If you are unsure of the upside of a declining stock, you may be better off to abandon ship than to stay in.  Before committing additional capital, you better have a great case for upside to the share price!

Minor Axiom #4: Accept small losses cheerfully as a fact of life. Expect to experience several while awaiting a large gain.

If you are a consistent investor, you will be hit with losses. Learn to accept them without panic, and learn how to manage them to avoid large losses.

Four Major Axiom: On Forecasts – Human behavior cannot be predicted. Distrust anyone who claims to know the future, however dimly.

I have talked about this at length on this blog. The “experts” on CNBC, the internet and in fancy financial firms do not know the future of the markets. Unfortunately, neither do I. If the experts knew better, financial firms in America would not be going under. Guess what? The people running firms like Bear Stearns and Fannie Mae are very smart people. Smarter than you and I. And look at the results.

What are we to do then? Throw in the towel? Nope. Start by calling investing what it is: speculating. By understanding that you are speculating and you can very well make bad decisions in your pursuit of making successful bets, you can minimize losses and maximize gains. This goes along with the previous axiom that will help you minimize losses.

Fifth Major Axiom: On Patterns – Chaos is not dangerous until it begins to look orderly

Wall Street experts, day traders and Mutual Fund managers will tell you they have a formula figured out that will guarantee a specific gain each year. This always works until of course it stops working. Then, a new magic formula is figured out! Bottom line, don’t trust somebody’s magic formula.

Minor Axiom #5: Beware the historian’s trap

How many times have you heard that history repeats itself? Actually, sometimes it does… and, sometimes it doesn’t. Pay attention to market actions that can repeat itself, but don’t bank on them.

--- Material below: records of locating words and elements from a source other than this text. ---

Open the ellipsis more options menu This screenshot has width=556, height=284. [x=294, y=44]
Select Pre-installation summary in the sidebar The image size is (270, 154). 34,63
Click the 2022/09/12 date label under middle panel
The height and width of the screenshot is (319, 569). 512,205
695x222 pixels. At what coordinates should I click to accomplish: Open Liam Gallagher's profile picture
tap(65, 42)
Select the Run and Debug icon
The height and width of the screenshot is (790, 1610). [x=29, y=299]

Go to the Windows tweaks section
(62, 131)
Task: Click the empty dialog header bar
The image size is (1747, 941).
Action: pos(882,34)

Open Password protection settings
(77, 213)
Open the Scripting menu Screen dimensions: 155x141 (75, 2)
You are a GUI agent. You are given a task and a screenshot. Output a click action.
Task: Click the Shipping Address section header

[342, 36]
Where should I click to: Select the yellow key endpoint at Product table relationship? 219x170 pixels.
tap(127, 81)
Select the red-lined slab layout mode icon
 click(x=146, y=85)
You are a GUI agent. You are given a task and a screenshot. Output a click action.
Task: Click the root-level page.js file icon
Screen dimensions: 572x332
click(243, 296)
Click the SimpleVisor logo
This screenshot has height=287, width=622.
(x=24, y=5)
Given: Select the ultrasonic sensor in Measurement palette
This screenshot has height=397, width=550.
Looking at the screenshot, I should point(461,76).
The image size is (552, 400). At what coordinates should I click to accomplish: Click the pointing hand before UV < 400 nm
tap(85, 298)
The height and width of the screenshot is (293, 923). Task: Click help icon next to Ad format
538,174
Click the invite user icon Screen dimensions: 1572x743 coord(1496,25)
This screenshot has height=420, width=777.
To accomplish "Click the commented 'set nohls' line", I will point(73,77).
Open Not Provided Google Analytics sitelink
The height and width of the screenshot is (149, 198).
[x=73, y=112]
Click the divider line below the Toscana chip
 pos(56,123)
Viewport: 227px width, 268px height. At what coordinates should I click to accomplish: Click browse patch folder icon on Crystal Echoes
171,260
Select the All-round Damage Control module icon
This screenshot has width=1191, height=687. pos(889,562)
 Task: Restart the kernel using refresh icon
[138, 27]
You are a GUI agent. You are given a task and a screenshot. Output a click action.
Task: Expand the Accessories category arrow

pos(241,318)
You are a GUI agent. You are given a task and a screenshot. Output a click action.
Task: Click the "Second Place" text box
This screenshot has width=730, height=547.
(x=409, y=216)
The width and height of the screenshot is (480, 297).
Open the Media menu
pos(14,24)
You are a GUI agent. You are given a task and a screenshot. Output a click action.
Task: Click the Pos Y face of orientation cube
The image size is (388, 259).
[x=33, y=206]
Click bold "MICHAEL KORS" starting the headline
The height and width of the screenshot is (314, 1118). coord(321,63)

Minor Axiom #6: Beware the chartist’s illusion

Technical analysis is very popular among day traders these days. The Zurich Axioms say to avoid the illusion of such analysis. I have seen very successful day trading, however even the most successful strategies result in losses. I believe that excellent traders also utilize rules to minimize losses on bad trades, and maximize gains on successful trades. Without proper loss management, charts should be regarded as risky.

Minor Axiom #7: Beware the correlation and causality delusions

Be careful not to jump to conclusions regarding two events in ways like assuming one event causes the other. Assuming one thing in the stock market or the economy is causing something else is usually incorrect, and definitely is not something worth risking money over. Fully research any theories you may have regarding causality and correlation.